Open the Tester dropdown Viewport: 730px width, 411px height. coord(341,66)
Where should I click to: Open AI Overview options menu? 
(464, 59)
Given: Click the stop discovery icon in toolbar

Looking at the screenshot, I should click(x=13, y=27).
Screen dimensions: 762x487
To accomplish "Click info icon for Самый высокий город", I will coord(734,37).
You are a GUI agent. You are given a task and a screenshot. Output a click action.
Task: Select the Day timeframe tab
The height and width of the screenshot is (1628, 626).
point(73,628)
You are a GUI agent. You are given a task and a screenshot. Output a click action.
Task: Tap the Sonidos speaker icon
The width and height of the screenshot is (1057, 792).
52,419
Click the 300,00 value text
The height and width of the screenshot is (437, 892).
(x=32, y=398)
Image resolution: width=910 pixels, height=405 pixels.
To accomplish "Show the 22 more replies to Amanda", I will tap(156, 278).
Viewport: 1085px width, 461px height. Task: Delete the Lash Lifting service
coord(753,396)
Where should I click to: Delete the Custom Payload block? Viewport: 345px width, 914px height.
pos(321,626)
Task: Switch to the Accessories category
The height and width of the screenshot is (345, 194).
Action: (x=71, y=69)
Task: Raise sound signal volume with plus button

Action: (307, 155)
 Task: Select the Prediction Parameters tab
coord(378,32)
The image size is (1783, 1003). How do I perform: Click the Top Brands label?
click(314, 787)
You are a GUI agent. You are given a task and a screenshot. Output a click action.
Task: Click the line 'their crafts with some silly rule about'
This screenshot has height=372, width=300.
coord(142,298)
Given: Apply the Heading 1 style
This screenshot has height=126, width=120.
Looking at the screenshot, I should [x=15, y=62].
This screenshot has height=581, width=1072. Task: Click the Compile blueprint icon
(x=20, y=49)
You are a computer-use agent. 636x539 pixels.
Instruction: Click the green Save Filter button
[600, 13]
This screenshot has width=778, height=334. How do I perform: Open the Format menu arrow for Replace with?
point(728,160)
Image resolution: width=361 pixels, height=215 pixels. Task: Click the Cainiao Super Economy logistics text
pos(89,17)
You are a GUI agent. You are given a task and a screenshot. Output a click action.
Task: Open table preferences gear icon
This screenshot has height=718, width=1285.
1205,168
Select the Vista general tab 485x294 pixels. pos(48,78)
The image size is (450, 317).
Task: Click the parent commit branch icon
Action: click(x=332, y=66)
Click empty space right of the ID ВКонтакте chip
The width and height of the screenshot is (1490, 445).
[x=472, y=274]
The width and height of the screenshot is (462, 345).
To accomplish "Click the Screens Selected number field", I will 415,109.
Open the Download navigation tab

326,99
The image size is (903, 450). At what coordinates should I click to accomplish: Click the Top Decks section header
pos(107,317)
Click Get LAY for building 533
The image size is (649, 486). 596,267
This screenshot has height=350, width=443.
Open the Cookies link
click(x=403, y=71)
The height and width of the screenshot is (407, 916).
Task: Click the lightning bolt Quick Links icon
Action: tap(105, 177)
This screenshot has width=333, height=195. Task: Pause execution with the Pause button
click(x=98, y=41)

------------------------------------

For this exercise, repeat each line of the listing exactly.

Open the Tester dropdown Viewport: 730px width, 411px height. coord(341,66)
Where should I click to: Open AI Overview options menu? 
(464, 59)
Given: Click the stop discovery icon in toolbar

Looking at the screenshot, I should click(x=13, y=27).
Screen dimensions: 762x487
To accomplish "Click info icon for Самый высокий город", I will coord(734,37).
You are a GUI agent. You are given a task and a screenshot. Output a click action.
Task: Select the Day timeframe tab
The height and width of the screenshot is (1628, 626).
point(73,628)
You are a GUI agent. You are given a task and a screenshot. Output a click action.
Task: Tap the Sonidos speaker icon
The width and height of the screenshot is (1057, 792).
52,419
Click the 300,00 value text
The height and width of the screenshot is (437, 892).
(x=32, y=398)
Image resolution: width=910 pixels, height=405 pixels.
To accomplish "Show the 22 more replies to Amanda", I will tap(156, 278).
Viewport: 1085px width, 461px height. Task: Delete the Lash Lifting service
coord(753,396)
Where should I click to: Delete the Custom Payload block? Viewport: 345px width, 914px height.
pos(321,626)
Task: Switch to the Accessories category
The height and width of the screenshot is (345, 194).
Action: (x=71, y=69)
Task: Raise sound signal volume with plus button

Action: (307, 155)
 Task: Select the Prediction Parameters tab
coord(378,32)
The image size is (1783, 1003). How do I perform: Click the Top Brands label?
click(314, 787)
You are a GUI agent. You are given a task and a screenshot. Output a click action.
Task: Click the line 'their crafts with some silly rule about'
This screenshot has height=372, width=300.
coord(142,298)
Given: Apply the Heading 1 style
This screenshot has height=126, width=120.
Looking at the screenshot, I should [x=15, y=62].
This screenshot has height=581, width=1072. Task: Click the Compile blueprint icon
(x=20, y=49)
You are a computer-use agent. 636x539 pixels.
Instruction: Click the green Save Filter button
[600, 13]
This screenshot has width=778, height=334. How do I perform: Open the Format menu arrow for Replace with?
point(728,160)
Image resolution: width=361 pixels, height=215 pixels. Task: Click the Cainiao Super Economy logistics text
pos(89,17)
You are a GUI agent. You are given a task and a screenshot. Output a click action.
Task: Open table preferences gear icon
This screenshot has height=718, width=1285.
1205,168
Select the Vista general tab 485x294 pixels. pos(48,78)
The image size is (450, 317).
Task: Click the parent commit branch icon
Action: click(x=332, y=66)
Click empty space right of the ID ВКонтакте chip
The width and height of the screenshot is (1490, 445).
[x=472, y=274]
The width and height of the screenshot is (462, 345).
To accomplish "Click the Screens Selected number field", I will 415,109.
Open the Download navigation tab

326,99
The image size is (903, 450). At what coordinates should I click to accomplish: Click the Top Decks section header
pos(107,317)
Click Get LAY for building 533
The image size is (649, 486). 596,267
This screenshot has height=350, width=443.
Open the Cookies link
click(x=403, y=71)
The height and width of the screenshot is (407, 916).
Task: Click the lightning bolt Quick Links icon
Action: tap(105, 177)
This screenshot has width=333, height=195. Task: Pause execution with the Pause button
click(x=98, y=41)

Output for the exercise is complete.